Glukagon ist der Gegenspieler des Insulins. Glukagon wird wie das Insulin in der Bauchspeicheldrüse gebildet. Die Aufgabe des Glukagons ist es den Blutzuckerspiegel nicht zu stark absinken zu lassen. Bei einer drohenden Unterzuckerung wird Glukagon ausgeschüttet und sorgt für einen Anstieg des Blutzuckerspiegels. Zu diesem Zweck fördert es die Freisetzung von Zucker, welches in der Leber in Form von Glykogen gespeichert wurde. Darüber hinaus aktiviert Glukagon ein Enzym, welches hilft das Fett aus den Depots und aus der Leber herauszuschleusen und dann in Energie umzuwandeln. Aufgrund des Blutzuckermangels wird jetzt vermehrt auf Fett und Eiweiß als Energieträger zurückgegriffen. Da einige Teile des Körpers (z.B. Gehirn, Rote Blutkörperchen) Energie nur aus Zucker gewinnen können fördert Glukagon auch die Bildung von einer Zuckerform aus Fett und Eiweiß. Aus diesem Grund sollte die Nahrung während des Abnehmens genügend hochwertiges Eiweiß enthalten, denn nur wenn gleichzeitig Fett und Eiweiß in ausreichenden Mengen zur Verfügung steht läuft die Synthese dieser Zuckerform optimal und ein Abbau von körpereigenem Eiweiß (z.B. Muskeln) wird verhindert.
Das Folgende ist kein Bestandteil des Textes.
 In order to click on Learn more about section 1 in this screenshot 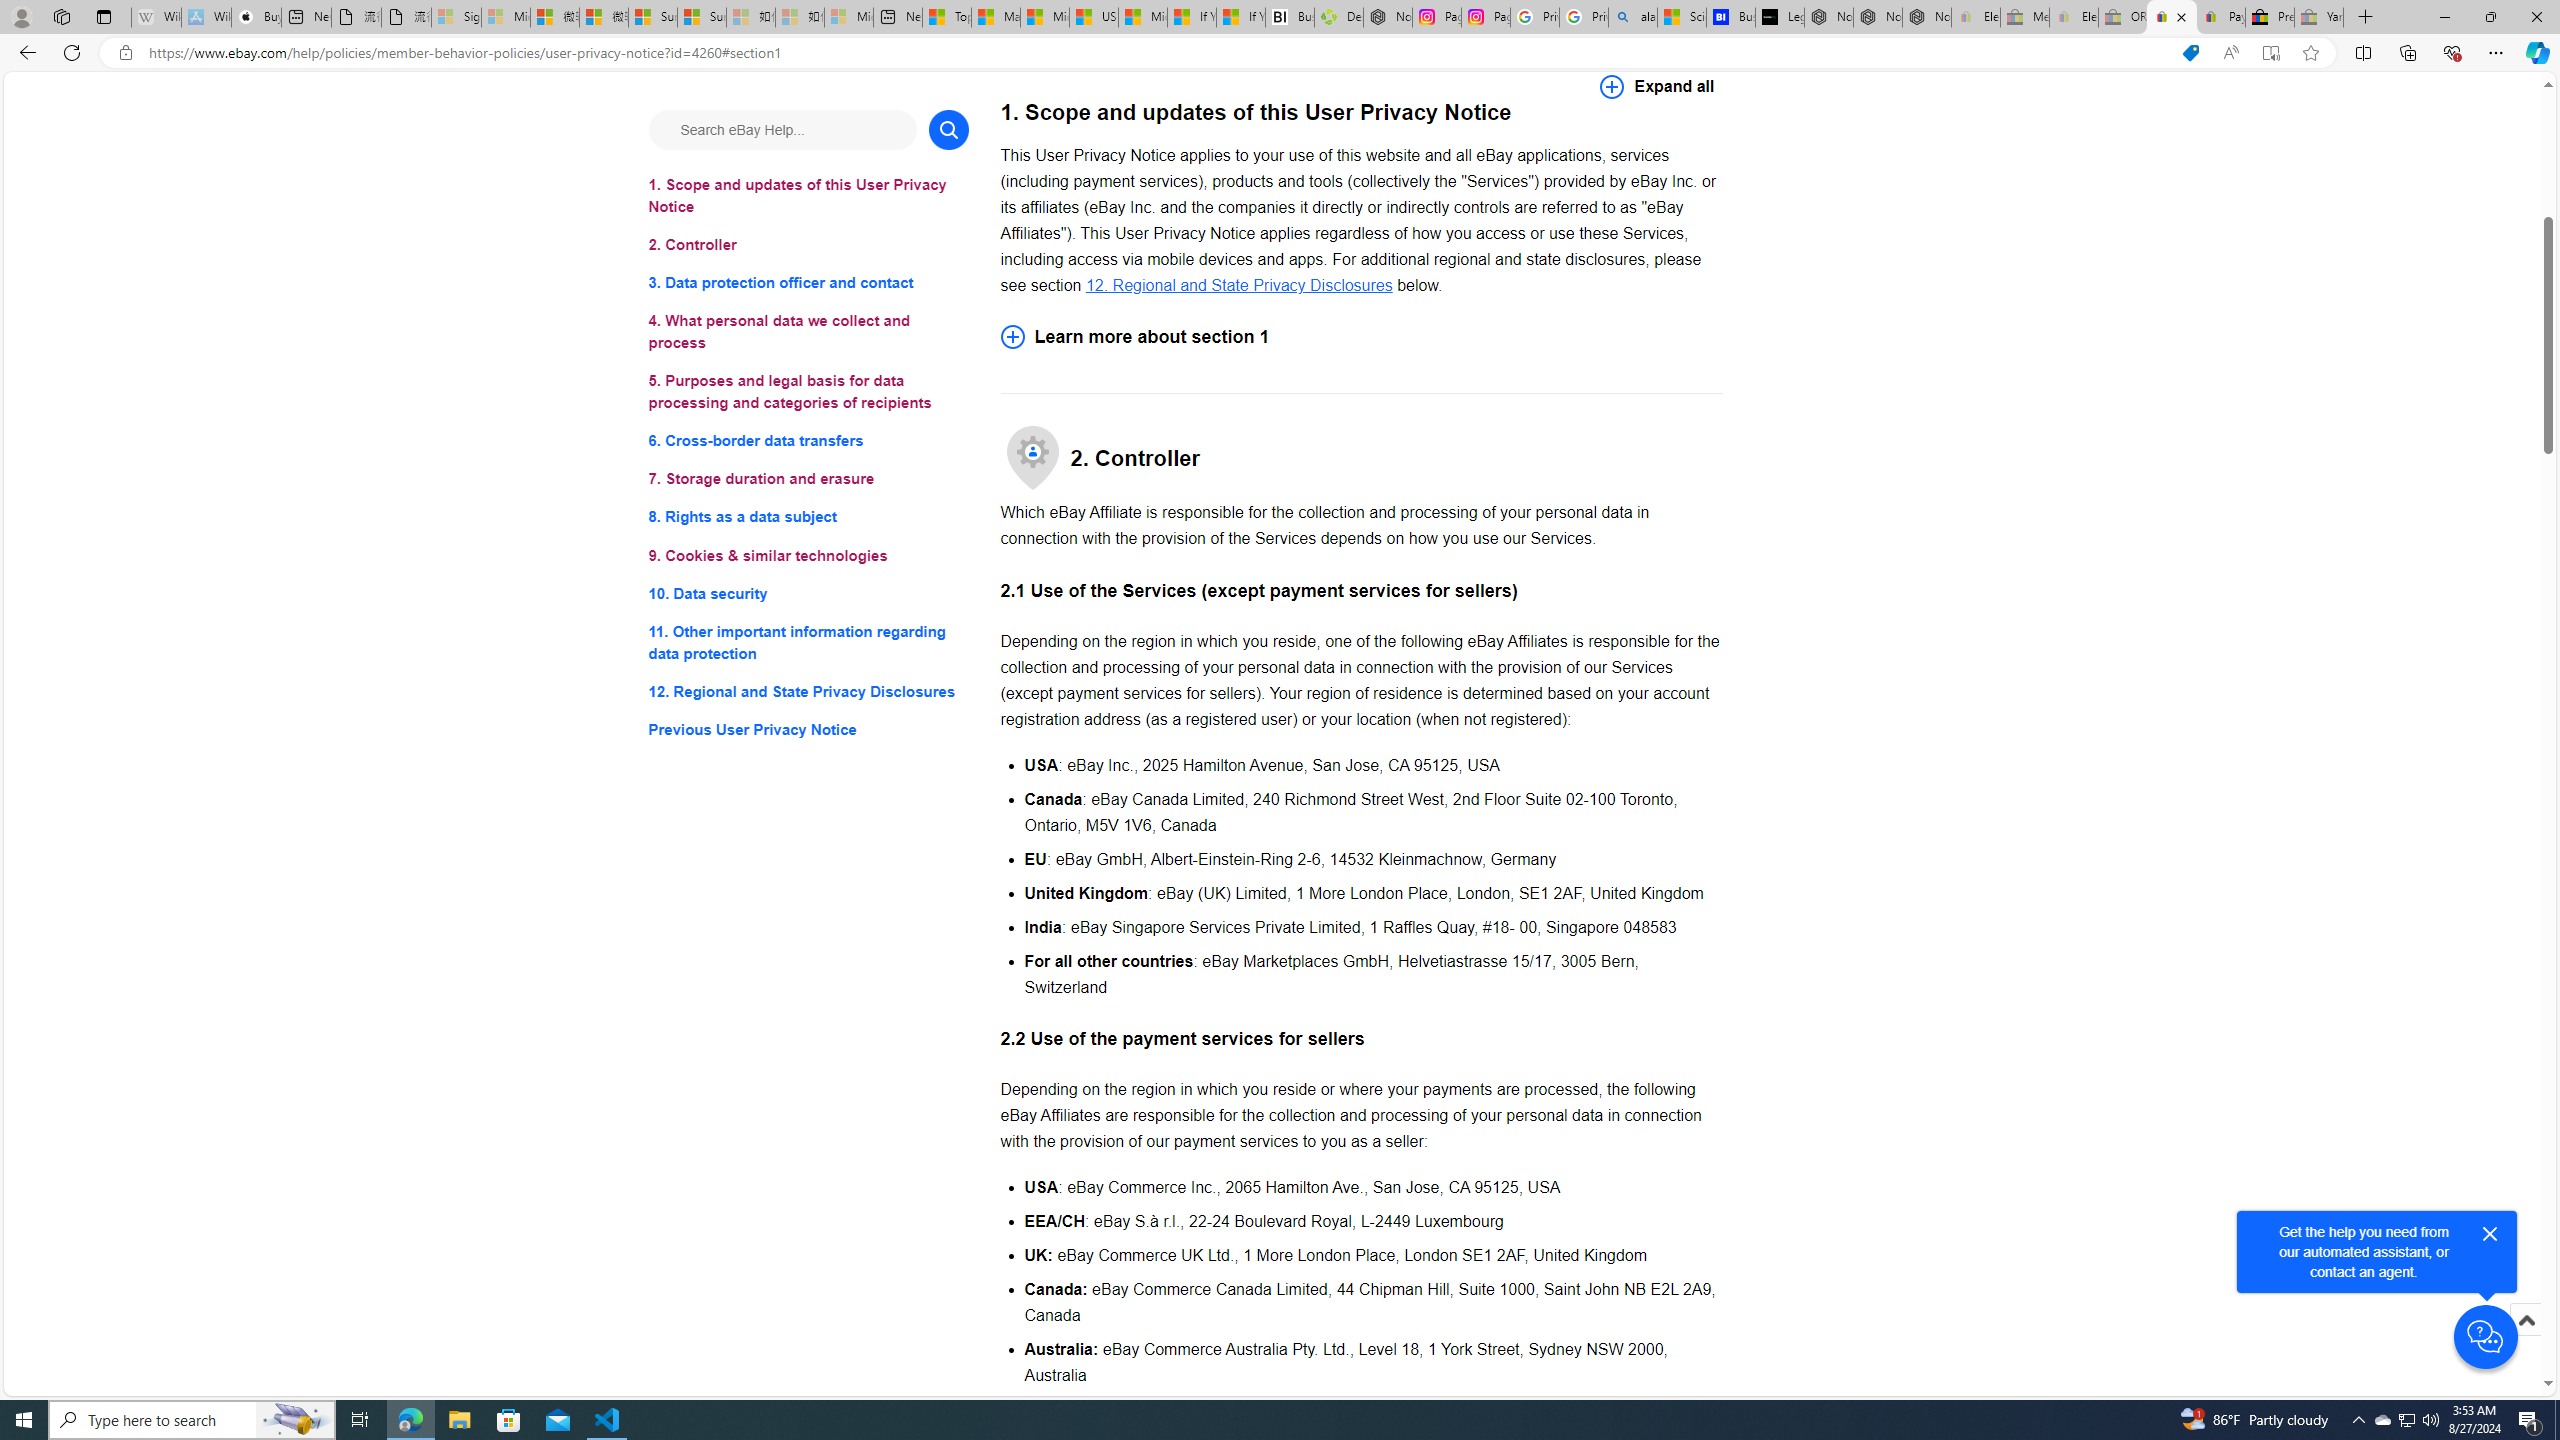, I will do `click(1361, 336)`.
Auf den Hüften machen sich leere Fettdepots nicht mehr bemerkbar und somit ist Glukagon ein wahres Antifetthormon.

Wie kann man die körpereigene Produktion von Glukagon steigern?

  • Durch eine Ernährung mit reichlich komplexen Kohlenhydraten bleibt der Blutzuckerspiegel niedrig und es wird wenig Insulin ausgeschüttet. Wird jetzt die Kalorienzufuhr reduziert fällt der Blutzuckerspiegel leicht ab und die Bauchspeicheldrüse setzt das Fettzehrende Glukagon frei.

  • Durch körperliche Bewegung steigt der Glukagonspiegel, egal ob im Haus, im Garten beim Sport oder Spaziergängen.
  • Die richtigen Nahrungsmittel sorgen dafür, dass der Spiegel ansteigt. Wichtig hierfür ist Eiweiß wie es z.B. in magerem Schinken, Magerkäse, Tofu, Hähnchenfleisch, Fisch, Sojaprodukten und Fleisch enthalten ist.